Six years ago, Oracle announced support for Linux, perhaps singlehandedly sparking the widespread adoption of Linux in the enterprise. Today, Oracle’s Linux market share is growing by leaps and bounds, backed by the elegance, scalability, and low cost of Linux application clusters.

Chief technology officers of Fortune 1000 companies are constantly challenged to solve one overwhelming problem: boost productivity and reduce overall costs. Indeed, most of a CTO’s time is spent focused on that very quandary, providing guidance and solutions to company staff and upper management.
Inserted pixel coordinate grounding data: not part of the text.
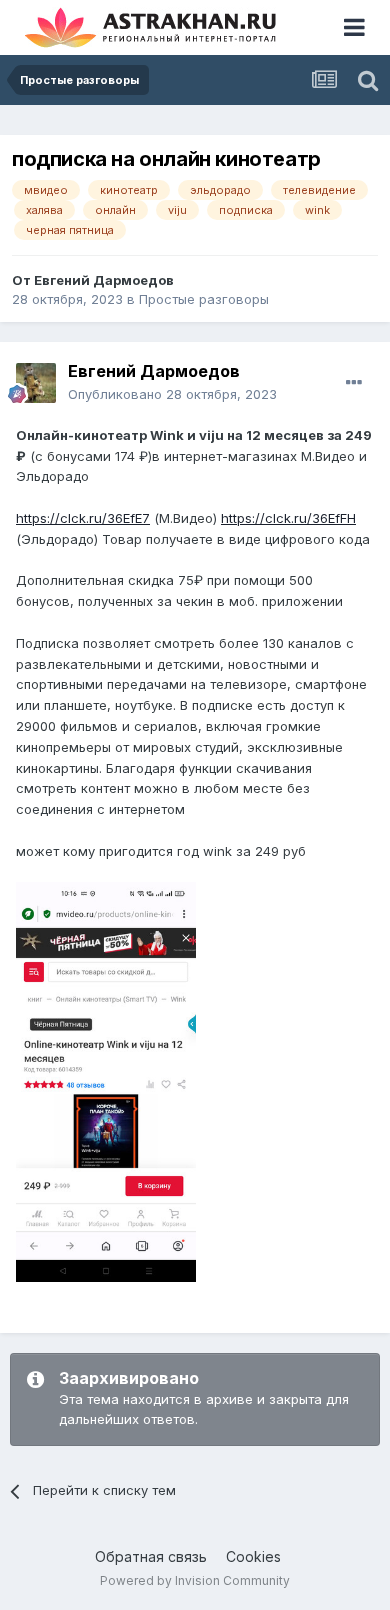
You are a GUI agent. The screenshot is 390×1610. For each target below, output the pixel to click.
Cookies (253, 1556)
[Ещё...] (354, 383)
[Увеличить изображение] (106, 1081)
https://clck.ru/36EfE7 (83, 518)
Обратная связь (151, 1556)
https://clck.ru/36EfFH (288, 518)
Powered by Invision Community (195, 1580)
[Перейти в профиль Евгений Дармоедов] (36, 383)
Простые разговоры (204, 299)
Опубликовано (172, 394)
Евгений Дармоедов (104, 280)
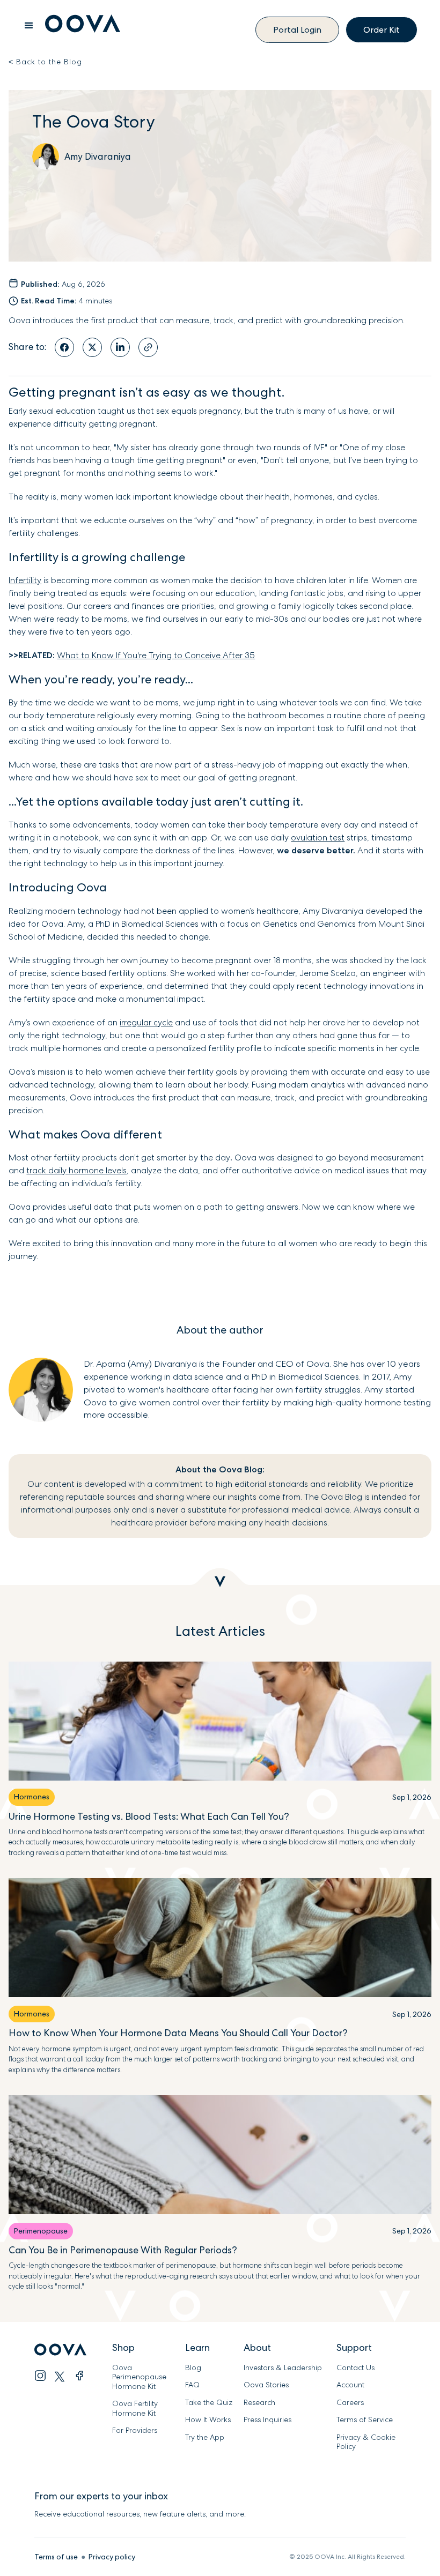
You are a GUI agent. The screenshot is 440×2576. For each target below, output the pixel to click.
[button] (29, 26)
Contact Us (355, 2367)
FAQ (192, 2384)
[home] (82, 25)
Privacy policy (112, 2557)
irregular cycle (146, 1022)
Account (350, 2384)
So, it’s no wonder that Linux and many other open source technologies have become so popular in the enterprise. In many cases, open source offers the same or greater power than equivalent commercial solutions at just a fraction of the cost. Instead of expensive licenses, annual maintenance subscriptions, and proprietary hardware, CTOs are opting for open source software and standardized, off-the-shelf, commodity hardware.

Today, the most common migration to standards (de facto or otherwise) replaces Solaris, Sun ONE, and Sun hardware with Linux, Apache, and Dell blades. Not only is the latter combination more scalable, the hardware arrives in days instead of weeks (or even months, when Sun closes down for the summer). Another common migration replaces BEA’s Weblogic, ATG’s Dynamo, or IBM’s WebSphere with Tomcat and JBoss.

Yet another popular migration runs Oracle on Linux, eschewing vendor-specific operating systems and hardware. Six years ago, Oracle announced support for Linux, perhaps singlehandedly sparking the widespread adoption of Linux in the enterprise. Today, Oracle’s Linux market share is growing by leaps and bounds, fueled by its “Unbreakable” marketing strategy and backed by the elegance, scalability, and low cost of real application clusters.